Work required » Please find every line of the listing below where "size" occurs and copy it.

Top of Data records

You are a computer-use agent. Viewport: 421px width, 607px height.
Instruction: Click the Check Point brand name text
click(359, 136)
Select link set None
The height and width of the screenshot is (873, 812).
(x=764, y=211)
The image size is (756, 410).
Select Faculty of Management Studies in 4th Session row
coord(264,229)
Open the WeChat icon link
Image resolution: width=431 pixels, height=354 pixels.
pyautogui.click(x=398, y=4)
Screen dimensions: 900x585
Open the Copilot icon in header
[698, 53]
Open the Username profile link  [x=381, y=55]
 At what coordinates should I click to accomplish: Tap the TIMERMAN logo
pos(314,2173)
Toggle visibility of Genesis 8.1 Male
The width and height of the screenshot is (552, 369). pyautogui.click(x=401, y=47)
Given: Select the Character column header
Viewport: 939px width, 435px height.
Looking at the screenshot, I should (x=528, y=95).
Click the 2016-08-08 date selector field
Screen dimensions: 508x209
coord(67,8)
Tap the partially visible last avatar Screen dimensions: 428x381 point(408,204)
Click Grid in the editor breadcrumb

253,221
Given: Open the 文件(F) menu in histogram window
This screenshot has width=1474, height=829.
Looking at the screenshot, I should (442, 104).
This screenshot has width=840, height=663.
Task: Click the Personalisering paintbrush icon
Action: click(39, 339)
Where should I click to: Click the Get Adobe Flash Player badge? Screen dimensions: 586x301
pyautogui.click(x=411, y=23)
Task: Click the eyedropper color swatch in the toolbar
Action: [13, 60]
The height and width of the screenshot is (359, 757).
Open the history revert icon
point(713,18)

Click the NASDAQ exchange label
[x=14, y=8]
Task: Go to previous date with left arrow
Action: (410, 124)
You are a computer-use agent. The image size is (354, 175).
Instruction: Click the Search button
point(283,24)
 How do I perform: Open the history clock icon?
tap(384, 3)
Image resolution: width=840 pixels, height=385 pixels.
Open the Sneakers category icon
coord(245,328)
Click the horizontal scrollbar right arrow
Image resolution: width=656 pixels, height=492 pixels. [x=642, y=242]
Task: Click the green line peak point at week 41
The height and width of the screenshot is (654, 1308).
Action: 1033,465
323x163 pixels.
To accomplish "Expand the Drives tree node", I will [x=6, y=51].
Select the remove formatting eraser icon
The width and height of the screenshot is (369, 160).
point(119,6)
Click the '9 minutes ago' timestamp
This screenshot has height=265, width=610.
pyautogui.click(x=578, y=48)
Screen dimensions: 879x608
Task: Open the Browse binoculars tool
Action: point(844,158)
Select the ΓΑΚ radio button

Bottom of Data records

Task output »
The image size is (756, 410).
You are a computer-use agent. The image size is (354, 175).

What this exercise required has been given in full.